UNDEF Board approves almost 40 new project proposals, all with relevance to Covid-19 crisis

UNDEF’s Advisory Board met virtually on 1 April 2021 and endorsed a short-list of 38 projects for its 15th Round of funding totaling almost $10 million dollars, all with direct relevance to addressing the challenges to civic space and democracy as a result of the Covid-19 crisis.

In this Round, UNDEF received 1,622 project proposals from organizations in 110 countries, the vast majority local NGOs, despite the implementation constraints posed by the Covid-19 pandemic. Proposals originated from Africa, Arab States, Asia, Eastern Europe, Latin America and the Caribbean, adding further to the growth the Fund has experienced since its creation in 2005 and bringing the total number of projects supported by the Fund to more than 840. These UNDEF-supported initiatives all reflect a focus on strengthening the voice of civil society and encouraging the participation of all groups in democratic processes -- thus concentrating on the demand side of democracy, rather than the supply side.

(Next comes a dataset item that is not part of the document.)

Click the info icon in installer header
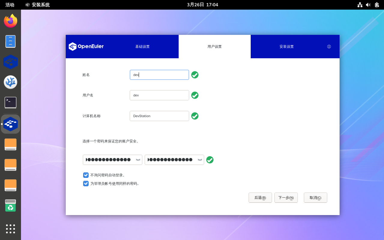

The Round comes as the Covid-19 crisis brings further challenges, making UNDEF support more important than ever – from developing media literacy and digital safety as democratic participation is forced online; fighting misinformation, disinformation and hate speech, which have mushroomed in the crisis; training journalists remotely to report on the impact of the crisis with in-depth, fact-checked coverage, while staying safe on the front lines; empowering women against gender-based violence, which has surged amid lockdowns, quarantines, and social and economic pressures; addressing the challenges of inequality and weak service delivery made worse by the crisis, with specific focus on the needs and rights of women, youth, minorities and other marginalized populations, so as to help hold governments to account. Where appropriate, to enhance sustained impact,  projects will dovetail with and build upon ongoing transformational processes at the national level.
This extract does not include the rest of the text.